We can now conclude that not only is it possible to overcome the ethical concerns regarding individual autonomy vs group-level protection to justify government-led control of online health information, but also doing so definitely is within the remit of public health bodies.


Having reached this conclusion, we must now move to consider what public health bodies can actually do to promote the development of 'healthy' online environments. To do this, we must consider what public health bodies do already to protect the public's health.


Typically, public health bodies that operate at both a national or international scale conduct monitoring activities that enable them to identify public health threats such as air quality or pathogens that have the potential to cause harm. Depending on the threat level, responses can include issuing advice on how the public can keep themselves well or putting in place emergency measures such as the closing of airports to stop the spread of infectious disease in keeping with the 2005 International Health Regulations

In short, almost all public health activities fall into one of the following three categories:

  1. Prevention: reducing the incidence of ill health by supporting healthier lifestyles

  2. Protection: surveillance and monitoring of infectious disease, emergency responses, and vaccinations

  3. Promotion: health education and commissioning services to meet specific health needs, for example, occupational health programs that promote self-care

If we apply this logic to the infosphere, instead of (e.g.,) the biosphere, you get the following range of potential interventions:

  1. Actions that lead to the automatic blocking of content classed as posing the highest risk to public health are preventative.

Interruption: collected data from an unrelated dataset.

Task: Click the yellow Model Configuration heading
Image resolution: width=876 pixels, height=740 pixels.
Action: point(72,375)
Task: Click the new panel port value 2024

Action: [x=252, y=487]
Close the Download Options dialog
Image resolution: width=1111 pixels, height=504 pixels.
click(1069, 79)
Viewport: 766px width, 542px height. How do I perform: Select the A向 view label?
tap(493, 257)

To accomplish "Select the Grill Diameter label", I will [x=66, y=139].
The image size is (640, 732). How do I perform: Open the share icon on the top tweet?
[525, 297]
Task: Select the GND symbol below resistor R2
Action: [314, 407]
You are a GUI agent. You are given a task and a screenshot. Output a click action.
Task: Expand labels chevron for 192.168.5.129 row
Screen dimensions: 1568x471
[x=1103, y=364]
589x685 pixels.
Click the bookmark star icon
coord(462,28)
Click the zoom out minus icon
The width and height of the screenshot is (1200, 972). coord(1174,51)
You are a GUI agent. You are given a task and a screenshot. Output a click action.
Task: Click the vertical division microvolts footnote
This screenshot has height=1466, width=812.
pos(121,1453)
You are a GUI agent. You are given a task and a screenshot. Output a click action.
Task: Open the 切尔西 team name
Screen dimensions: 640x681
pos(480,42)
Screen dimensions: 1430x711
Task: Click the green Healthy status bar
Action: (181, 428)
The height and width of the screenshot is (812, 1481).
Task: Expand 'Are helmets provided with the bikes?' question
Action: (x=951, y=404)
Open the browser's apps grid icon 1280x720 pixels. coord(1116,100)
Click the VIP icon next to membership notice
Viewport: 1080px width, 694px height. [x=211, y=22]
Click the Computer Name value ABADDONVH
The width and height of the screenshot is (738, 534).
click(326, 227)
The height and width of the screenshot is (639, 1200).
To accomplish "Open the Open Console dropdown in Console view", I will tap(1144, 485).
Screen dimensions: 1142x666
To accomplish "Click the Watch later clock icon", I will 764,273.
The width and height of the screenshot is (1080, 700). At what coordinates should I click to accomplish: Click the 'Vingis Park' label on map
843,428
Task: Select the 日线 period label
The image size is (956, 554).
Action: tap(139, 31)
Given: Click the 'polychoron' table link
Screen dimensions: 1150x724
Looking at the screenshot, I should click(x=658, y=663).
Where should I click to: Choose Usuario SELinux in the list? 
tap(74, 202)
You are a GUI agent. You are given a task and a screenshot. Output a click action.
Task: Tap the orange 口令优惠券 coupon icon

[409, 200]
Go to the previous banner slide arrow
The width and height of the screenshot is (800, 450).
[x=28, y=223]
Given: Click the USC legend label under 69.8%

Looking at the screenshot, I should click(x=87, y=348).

  2. Actions that lead to the monitoring of content on social media or the wider web and the subsequent removal of potentially harmful information are protective.

  3. Actions that improve access to and visibility of high-quality information are promotional.

With this in mind, we can argue that Public Health Bodies, should, in keeping with the foundational values of public health ethics (transparency, confidentiality, and community consent), develop programs of work focused on the following four areas:

  1. Defining the prevalence and trends of health MDI and identifying content for removal (protective monitoring)

  2. Understanding what health MDI is shared and how it spreads so that it is possible to intervene earlier (preventive action)

  3. Evaluating the reach and influence of high-risk health MDI (protective monitoring)

  4. Developing and testing promotional responses

Collectively, these programs of work would enable public health bodies to monitor the most prevalent content being shared online, identify weaknesses in any current strategies, and detect new sources and causes of MDI before they result in significant harm. In essence, these kinds of actions would help public health bodies minimise minimize both the harms of poor infosphere conditions and the ethical risks associated with public health policy.


This does not, however, exempt online service providers themselves from taking action to protect public health from the negative impacts of OHMDI. They should take responsibility for what it is in the infosphere and regulate it. Specifically, they should discharge this responsibility by identifying, detecting, responding to, and recovering from OHMDI, and protecting accurate information.

In short, it is only by taking proactive, coordinated measures will OSPs, public health bodies, and app-store providers be able to stay one-step ahead of the rapidly evolving conditions of the infosphere and play their role in protecting public health.

If this joint response can be coordinated effectively, and the infosphere is appropriately recognized as a social determinant of (public) health and, therefore, a public good, then the twin goals of protecting the public’s health and reducing health inequalities can be supported. Identifying and implementing the most appropriate and efficacious interventions that fall within this framework may not be easy, but we should not let the scale of the challenge become a deterrent. Decisive action is needed, and it is needed as soon as possible.